Wadlow stayed in touch with the actor after leaving for grad school. When he finished "Tower of Babble," he showed it to Spacey, who offered some suggestions on the film. Wadlow tweaked the movie and showed it to him again. Eventually, Wadlow convinced Spacey to narrate the short.

"What's great about Kevin is he really believes in mentoring," Wadlow said.

"Tower of Babble" went on to win several awards. Today, it can be seen on the Independent Film Channel.

Wadlow entered the short in the Chrysler Million Dollar Film Festival. In the spring of 2002, Wadlow and other nine semifinalists went to the Cannes Film Festival, where they were given less than two weeks to film a short that included a Chrysler car. Later that year at the Toronto International Film Festival, Wadlow was named the winner - meaning he had a $1,000,000 feature film production deal.

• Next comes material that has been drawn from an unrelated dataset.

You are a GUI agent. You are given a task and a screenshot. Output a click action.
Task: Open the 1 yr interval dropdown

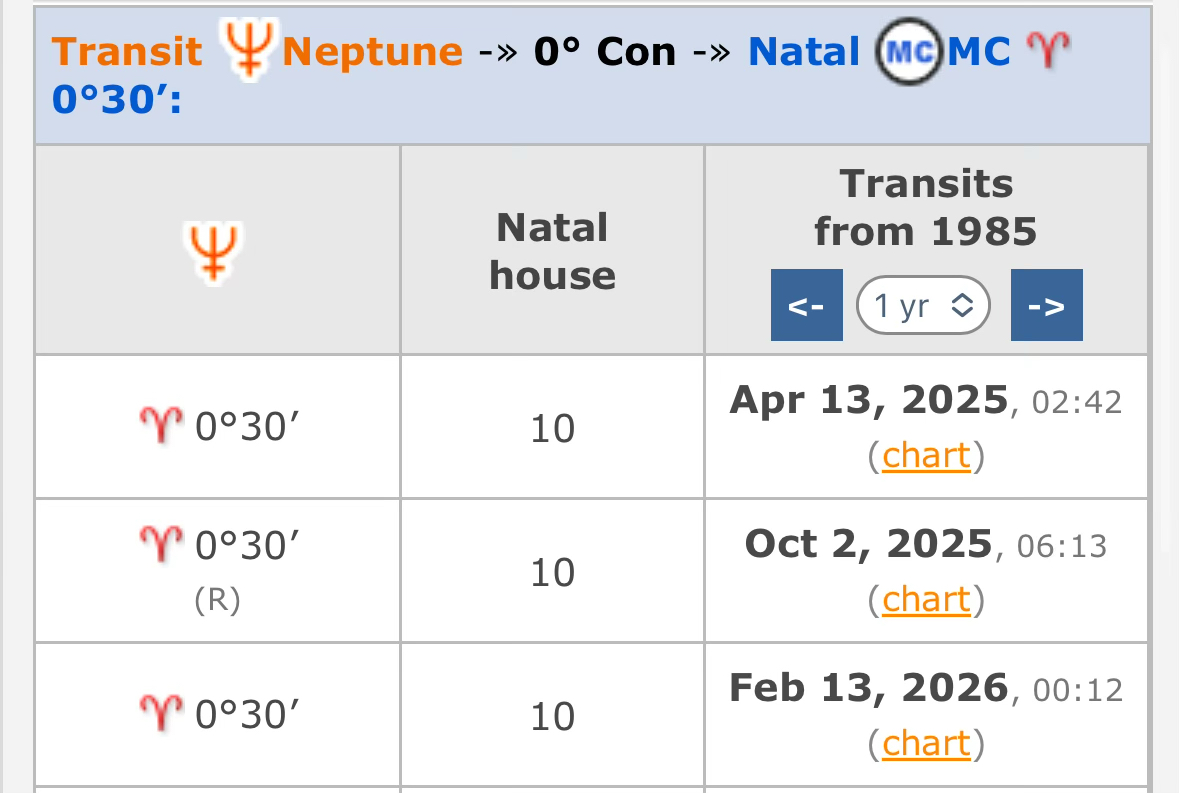coord(923,305)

Called "Living the Lie," Wadlow's proposed film would tell the story of twenty-somethings in a Los Angeles liar's club. Studio execs later asked Wadlow to make the characters younger and to move the setting out of L.A.

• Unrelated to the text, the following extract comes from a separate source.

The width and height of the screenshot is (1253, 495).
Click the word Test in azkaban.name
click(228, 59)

"The studio system is a very interesting business," Wadlow said.

The new film, now called "Cry Wolf," is set at a Virginia boarding school and follows a group of teens whose lies collide with reality. Wadlow spent four weeks filming the movie in Richmond in the fall of 2003. It's slated for a 2005 release.

Wadlow has also directed an animated film based on a Christmas card designed by a friend. With voices by Larry King and Danny DeVito, the cartoon features a bitter general who wants Santa behind bars.

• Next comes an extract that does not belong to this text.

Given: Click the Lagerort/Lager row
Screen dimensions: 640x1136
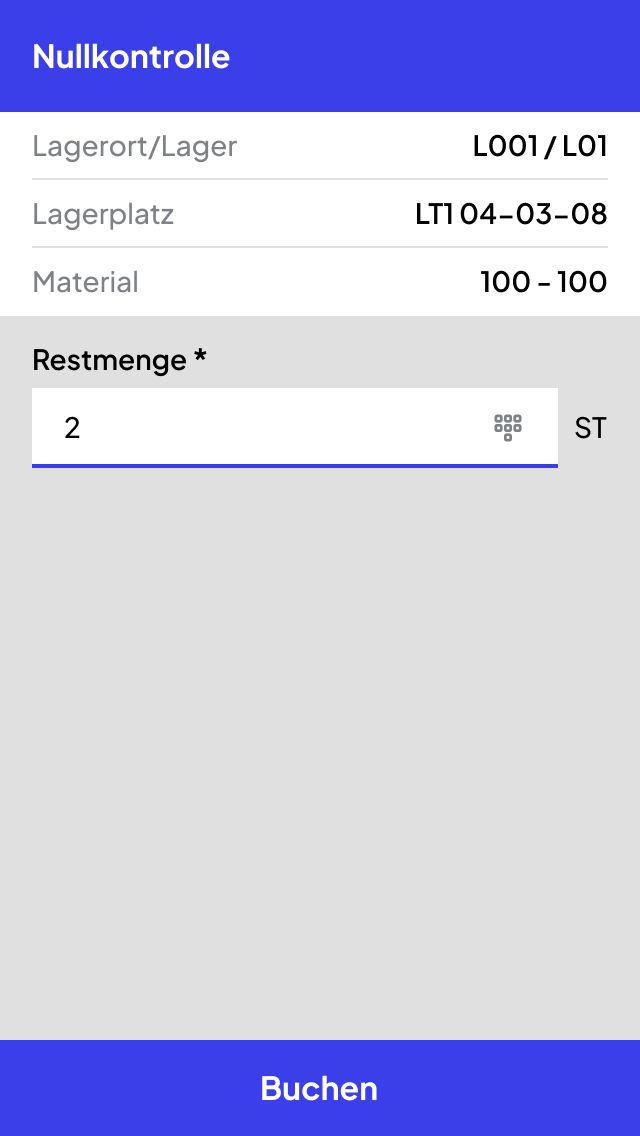Looking at the screenshot, I should click(x=320, y=146).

Even with his busy schedule, Wadlow is heavily involved with the Virginia Film Festival. In addition to sitting on its board, this year he launched the Adrenaline Film Project (see Running Time).

It was a workshop led by Roger Ebert at the Virginia Film Festival that made a teenaged Wadlow hungry for a career in film.

Returning to Charlottesville also gives Wadlow a chance to talk about his mom. Every day at the festival, he said, someone will tell him something his mom did to help the community. These conversations break his heart, he said, but also make him proud.